Thursday, 26, April, 2018

The Uzbek Senate, at the 13th plenary session on Wednesday approved the 0.02% surplus (or 59 billion soums) to GDP state budget for 2018. The draft document was presented by the Deputy PM/Finance Minister Jamshid Kuchkarov.

He said that Uzbekistan's GDP in 2018 is projected at 290.6 trillion soums, the GDP deflator is 14.1% and the consumer price index stands at 12-13%.

Revenue part will amount to 62.229 trillion soums or 21.4% to GDP, expenditures are projected at 62.17 trillion soums or 21.4% to GDP.

Here are some of the highlights of this draft:

-34.7 trillion soums will contributed to social sphere.

-More than 8.5 trillion soums - for implementation of state programs. In particular, 815 billion soums - to equipment of pre-schools, or almost 3 times the 2017 figure.

-559.1 billion soums or 1.5 times more - for enhancing material and technical resources of 48 higher educational institutions. 803.6 billion soums will be contributed for construction, reconstruction and overhaul of 296 medical institutions, as well as equipping medical institutions.

-915.4 billion soums or 2.5 times more than in 2017 - to enhance the provision of medicines to health facilities.

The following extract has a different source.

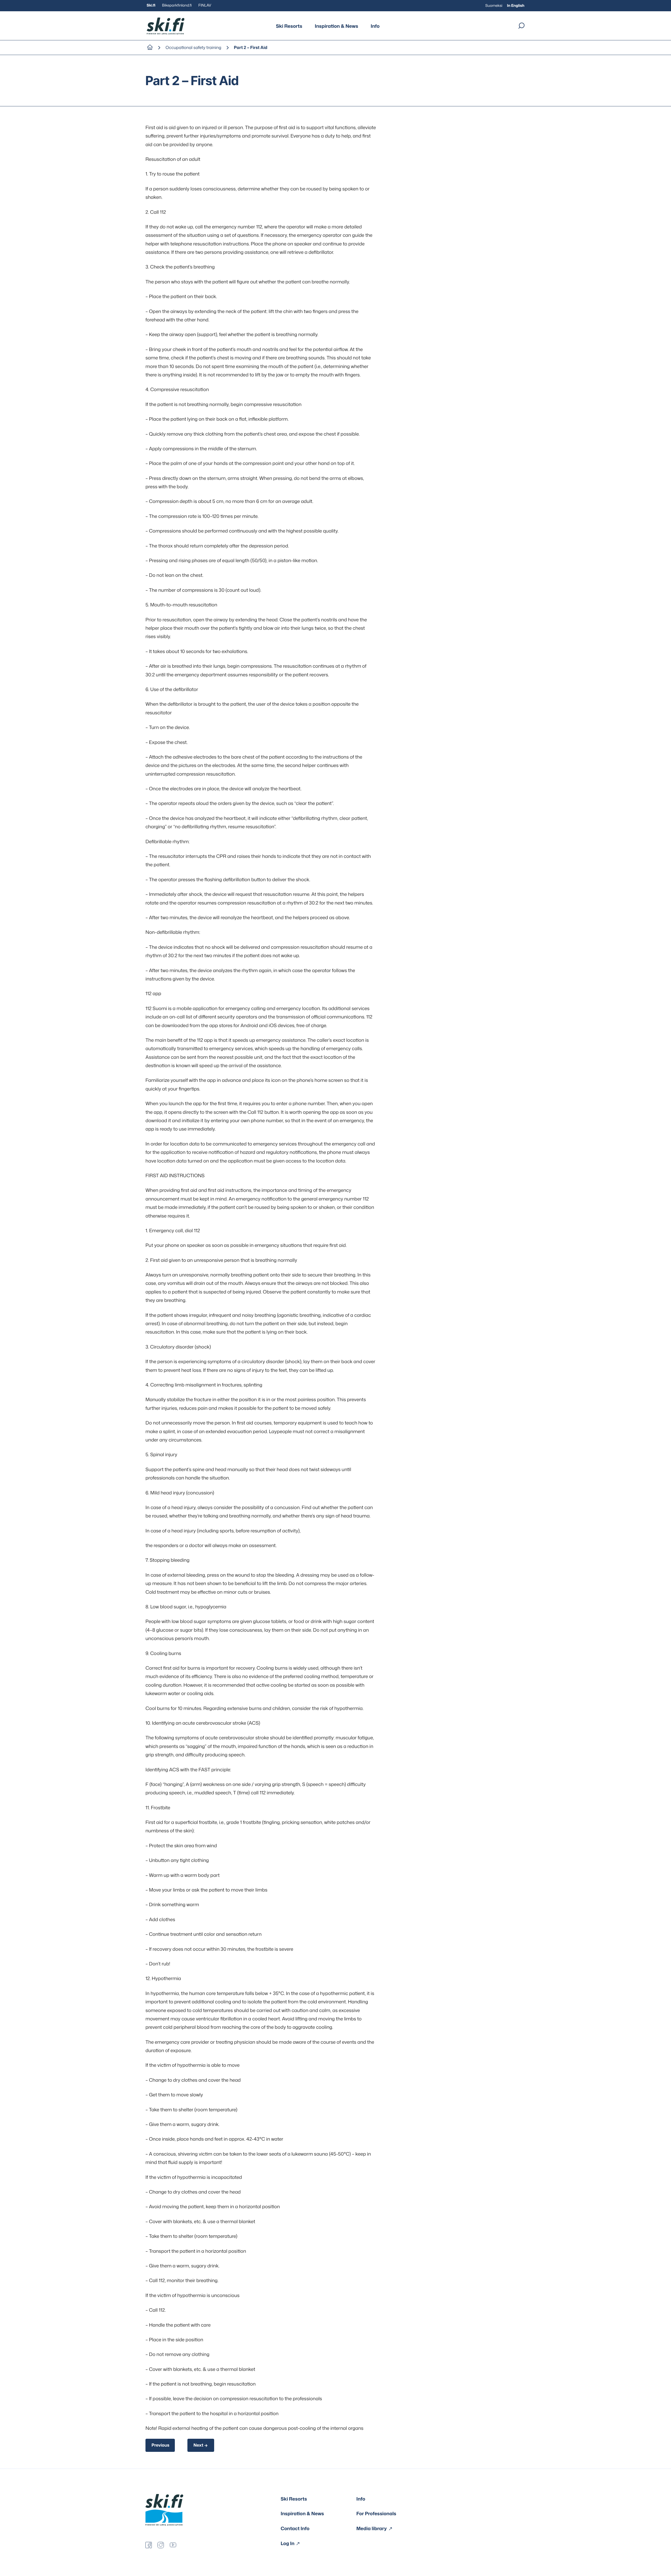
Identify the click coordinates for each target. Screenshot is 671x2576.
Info (375, 26)
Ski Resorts (289, 26)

-86 billion soums - to endorse the State system of early detection of congenital and hereditary pathologies in newborns and pregnant women.

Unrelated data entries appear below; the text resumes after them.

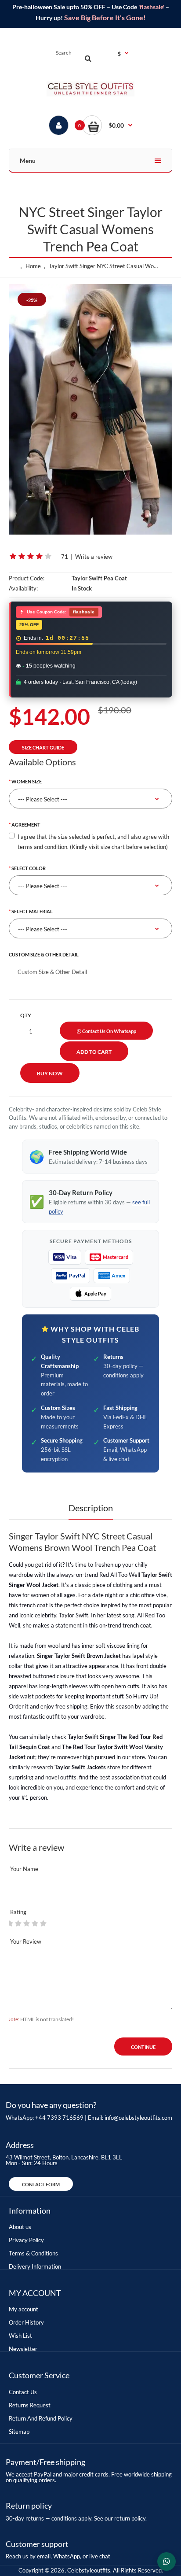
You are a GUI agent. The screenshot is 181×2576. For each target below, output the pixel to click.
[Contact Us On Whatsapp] (166, 2561)
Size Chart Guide (43, 747)
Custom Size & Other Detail (44, 954)
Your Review (25, 1941)
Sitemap (19, 2431)
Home (33, 265)
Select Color (28, 868)
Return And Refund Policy (40, 2418)
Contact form (41, 2184)
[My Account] (59, 125)
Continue (143, 2047)
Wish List (20, 2335)
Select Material (32, 911)
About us (20, 2226)
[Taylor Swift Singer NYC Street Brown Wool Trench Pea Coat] (90, 409)
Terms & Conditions (33, 2253)
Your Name (24, 1868)
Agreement (25, 824)
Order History (26, 2322)
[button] (107, 125)
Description (91, 1507)
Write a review (93, 556)
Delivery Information (35, 2266)
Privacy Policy (26, 2240)
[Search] (88, 58)
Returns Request (30, 2405)
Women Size (26, 781)
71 (64, 556)
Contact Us (23, 2391)
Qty (25, 1015)
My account (23, 2309)
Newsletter (23, 2348)
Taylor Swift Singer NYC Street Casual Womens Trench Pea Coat (105, 265)
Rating (18, 1911)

-230.3 billion soums - for building housing and utility services, including 47.2 billion soums for improvement of territories adjacent to multi-storey apartment houses, for repair and replacement of elevator equipment in multi-storey housing - 22.4 billion soums.

-469.2 billion soums - for transport projects, 568.6 billion soums - for implementation of social infrastructure facilities development programs in the regions.

Jamshid Kuchkarov noted that when forming the budget figures, the forecast figures for 2018 of economic growth of Uzbekistan’s main trading partners: Russia (1.6%), Kazakhstan (2.8%), China (6, 5%) and the EU countries (1.8%), as well as liberalization of the foreign exchange market, foreign trade policy and investment climate in Uzbekistan were taken into account.

The parameters of the state budget were approved taking into account the projected 5.9% GDP growth in 2018, industrial output growth of 6.4%, agricultural production of + 4%, and capital investment of +6.5%.